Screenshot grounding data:
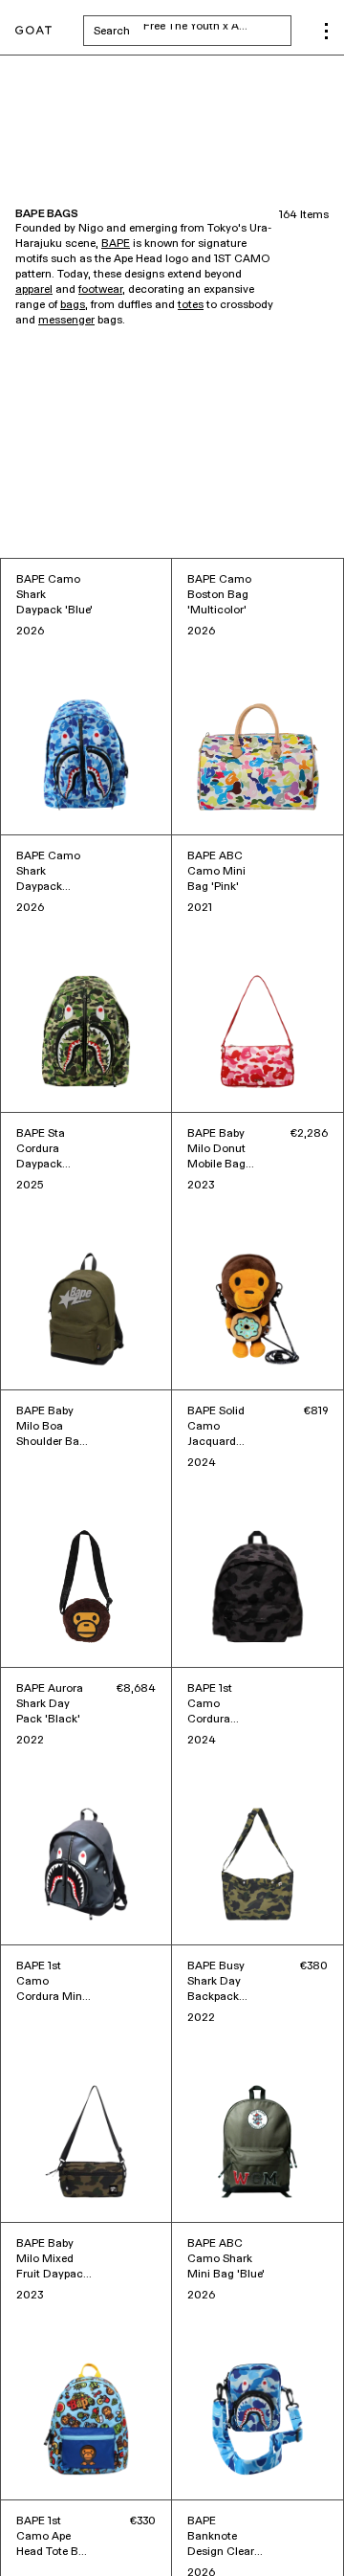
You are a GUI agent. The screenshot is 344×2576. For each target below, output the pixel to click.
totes (191, 305)
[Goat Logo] (33, 31)
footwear (100, 290)
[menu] (326, 31)
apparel (34, 290)
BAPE (115, 244)
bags (72, 305)
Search (192, 30)
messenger (66, 320)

▶ **What to produce**: A word-for-word copy of all the records above is required, with the pictures left out.

▶ **Your response**:
You are a GUI agent. The screenshot is 344×2576. For each target below, output the pixel to click.
totes (191, 305)
[Goat Logo] (33, 31)
footwear (100, 290)
[menu] (326, 31)
apparel (34, 290)
BAPE (115, 244)
bags (72, 305)
Search (192, 30)
messenger (66, 320)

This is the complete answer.